Ook aan alle goede dingen komt een eind…

Lieve lezers,

Sinds eind 2011 heb ik met veel plezier honderden columns geschreven voor deze blog. Nu is het moment gekomen dat ik daarmee ga stoppen. Niet omdat ik columns schrijven niet meer leuk vind, juist verre van dat, maar omdat – na ruim een jaar freelancebestaan – voor mij de tijd rijp is om keuzes te maken.

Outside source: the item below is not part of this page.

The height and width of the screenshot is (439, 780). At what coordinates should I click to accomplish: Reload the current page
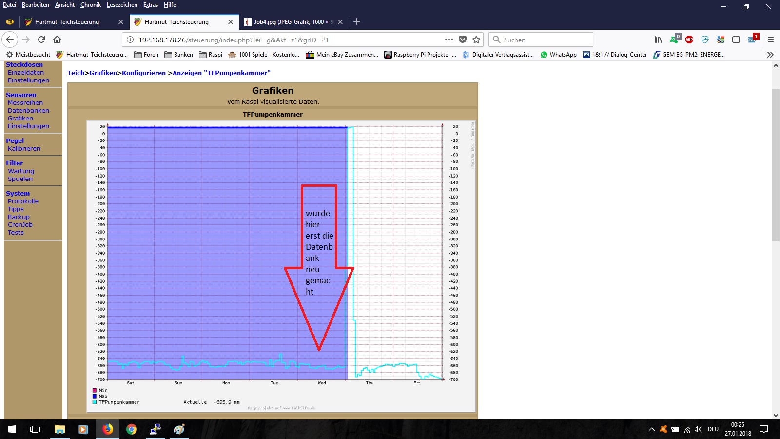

Eén van die keuzes behelst dat ik voortaan niet langer wekelijks op vrijdag een nieuwe column op mijn blog zal plaatsen, ’s woensdags voorafgegaan door de welbekende sneak peek. In plaats daarvan ga ik mijn tijd en energie voortaan besteden aan een derde boek, nieuwe schrijfklussen, diverse projecten en andere inspirerende activiteiten zoals het geven van lezingen.

Een andere keuze is dat vanaf nu mijn website, http://www.pascalebruinen.com, mijn primaire bron van communicatie met de buitenwereld zal zijn. Op mijn website is veel te zien, te lezen en te beleven. In het menu van mijn website zijn onder meer de blogpagina’s Inspirator, Nieuws en Goeroe op Gympen te vinden waarop ik telkens inspirerende berichten, foto’s, nieuwtjes, columns en blogs zal posten. Deze kun je ook liken en je kunt je daar eveneens aanmelden om me te volgen.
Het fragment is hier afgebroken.